* Texte proposé
-.-.-
Son récital s’était très mal passé. Un chat dans la gorge avait donné un coup de patte à son contre-ut, et sa vocalise s’était terminée par un lamentable miaulement.
Récital désastreux... |
Aussi les bouquets de fleurs habituels s’étaient vu remplacés par une pluie de tomates. Le Directeur de l’Opéra était entré dans une colère noire et avait hurlé : « Débarrassez-moi la scène de cette courge et de ces tomates ! ». Sous son regard exaspéré Tintin et le Capitaine Haddock s’étaient empressés de collecter tous les fruits, et quelques minutes plus tard Nestor les conduisait vers Moulinsart le pied sur l’accélérateur en compagnie d’une Castafiore ne pouvant réprimer ses sanglots et de cageots débordants de projectiles fruitiers.
La Castafiore s’est enfermée dans sa chambre. Tintin et le Capitaine Haddock se regardent.
« Qu’allons-nous faire de toutes ces tomates ?»
Le Capitaine, qui a les pieds sur terre, est d’avis qu’il serait dommage de laisser perdre ces beaux fruits.
«...et puis un bon repas devrait revigorer notre amie, tonnerre de Brest !
- Bon, ce n’est finalement pas une mauvaise idée. Je suggère des tomates farcies, c’est fin et sa se mange sans faim
- Va pour la tomate farcie, mais…
- Je me charge de les cuisiner. Nestor, faites-donc un saut à la boucherie Sanzot pour y acheter 750 g de porc haché et une tranche de jambon de pays !»
Nestor se met au garde-à-vous, hausse le menton, et répond d’une voix neutre mais assurée.
« Monsieur me permettra de lui rappeler que je viens d’assurer la conduite d’un véhicule puissant et nerveux qui m’a demandé une attention constante sur de nombreux kilomètres de voies sinueuses et mal signalées, aussi je crains que ma fatigue ne me permette pas d’assurer convenablement cette mission. L’honorable maison Sanzot dispose d’une connexion téléphonique qui devrait permettre à Monsieur de voir arriver ses emplettes avec encore plus de célérité que mon seul dévouement n’en eut été capable.
- Mais, espèce de Bachibouzouk, j’ignore son numéro ! »
Tintin n’est pas reporter pour rien. Il sait quérir l’information. Un petit tour chez un voisin, et il revient triomphant.
« C’est le 421 ! Allez, mon cher Haddock, vous êtes le maître de maison, appelez-nous donc ce brave commerçant… »
Peine perdue, le numéro est toujours occupé.
« Mille sabords, que cette Madame Sanzot est bavarde. Mon pauvre Nestor, je vais me voir dans l’obligation de vous charger de cette course en dépit de votre réticence.
-.-.-
* Extrait des données
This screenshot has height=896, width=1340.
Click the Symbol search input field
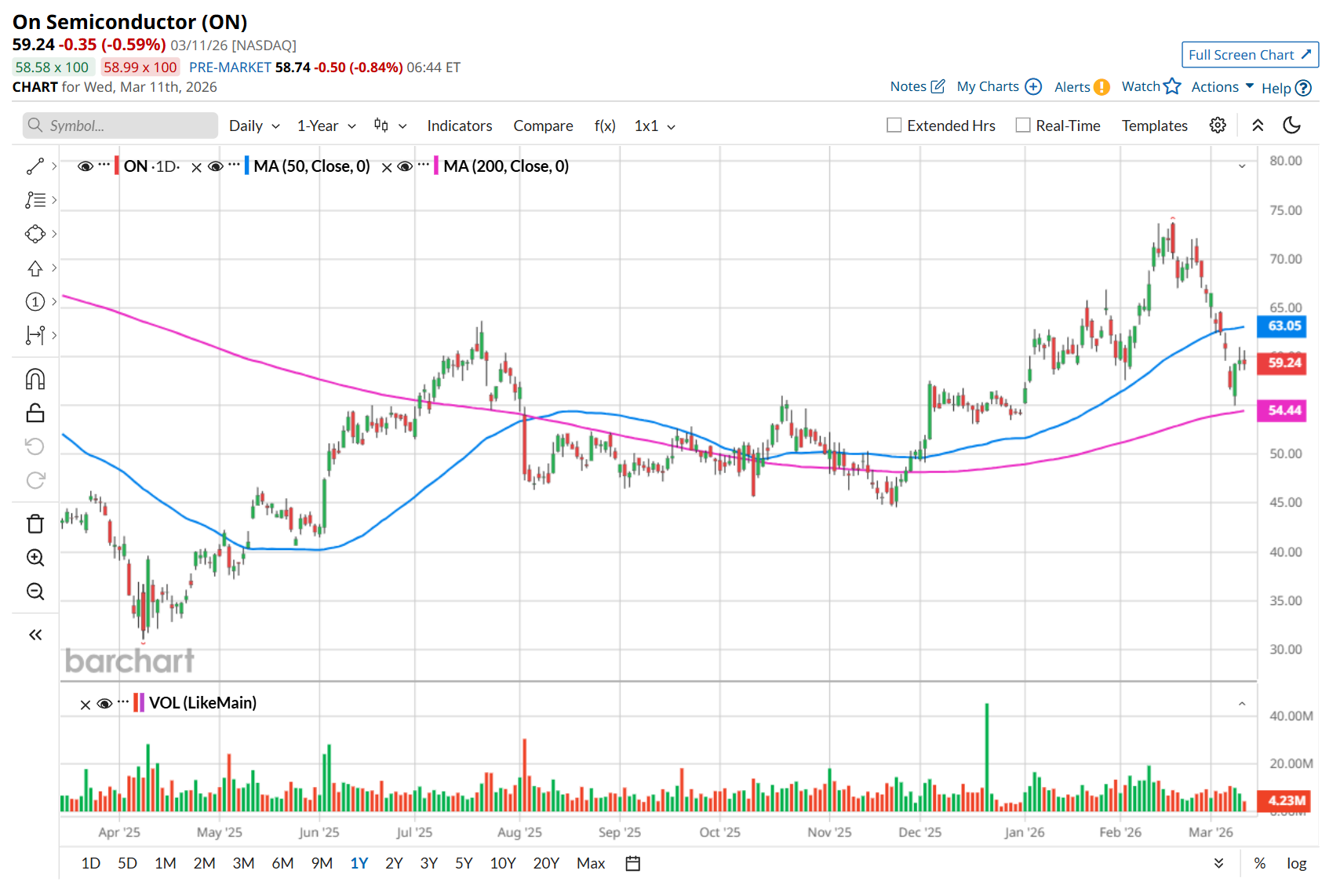click(x=122, y=126)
-.-.-
* Défi 1
Dans le texte proposé, résumez sous forme de liste le paragraphe qui commence par « Aussi les bouquets de fleurs habituels » en conservant ses faits principaux.
* Défi 2
Pour chaque affirmation, dites si elle concorde avec le texte proposé (oui ou non), puis citez les mots du texte qui le montrent.
(a) Nestor accepte sans hésiter d’aller à la boucherie Sanzot.
(b) Tintin trouve le numéro de la boucherie chez un voisin.
(c) Lorsque le Capitaine appelle, la ligne est libre.
* Défi 3
Poursuivez le récit sur la Castafiore et les tomates en reprenant après sa dernière phrase.

* Résultat de l’exercice 1
- Une pluie de tomates remplace les bouquets de fleurs habituels.
- Furieux, le Directeur de l’Opéra ordonne qu’on débarrasse la scène « de cette courge et de ces tomates ».
- Sous son regard, Tintin et le Capitaine Haddock ramassent vite tous les fruits.
- Quelques minutes plus tard, Nestor les conduit à toute allure vers Moulinsart, avec la Castafiore en sanglots et des cageots pleins de tomates.

* Résultat de l’exercice 2
(a) Non : « je crains que ma fatigue ne me permette pas d’assurer convenablement cette mission ».
(b) Oui : « Un petit tour chez un voisin, et il revient triomphant. »
(c) Non : « le numéro est toujours occupé ».

* Résultat de l’exercice 3
- Que Monsieur ne s’offusque point si je tente une explication à cette absence de réponse en bout de ligne. Le chiffre de 421 n’est autre que celui du téléphone du château de Moulinsart que vous avez la chance d’habiter et où j’ai l’honneur de servir. Votre liaison téléphonique n’est qu’un serpent qui se mord la queue, si j’ose dire…
- Mais, ectoplasme à roulettes, pourquoi ne pas l’avoir dit plus tôt ?
- Monsieur ne m’a point posé la question… »
Le reporter reprend donc ses investigations. Il revient à nouveau triomphant.
« C’est le 431 !
- Oui Monsieur, c’est bien le numéro que j’entends quand je décroche, que l'on s’étonne de pas être en communication avec la boucherie Sanzot et que l'on insiste en affirmant : vous êtes pourtant bien le 431 ?
- Mais, concentré de moules à gaufres, pourquoi ne pas l’avoir dit plus tôt ?
- Quitte à me répéter, je répondrai à Monsieur que Monsieur ne m’a point posé la question. »
Quelques minutes plus tard la boucherie Sanzot effectue sa livraison.
La chair de porc et le jambon arrivent ! |
Tintin peut commencer la préparation de la farce.
Il fait fondre un oignon ciselé dans un trait d’huile d’olive. Il fait tremper de la mie de pain dans du lait. Il hache du persil et de l’ail, ainsi que le jambon de pays
Dans une bassine il mélange la viande de porc, le hachis, l’oignon refroidi, la mie de pain essorée, un œuf, de la fleur de thym, une pincée de quatre épice. Il a aussi salé, et donné quelques tours de moulin d’un poivre noir parfumé. Le Capitaine a proposé d’ajouter un verre de whisky, mais Tintin s’y est opposé catégoriquement.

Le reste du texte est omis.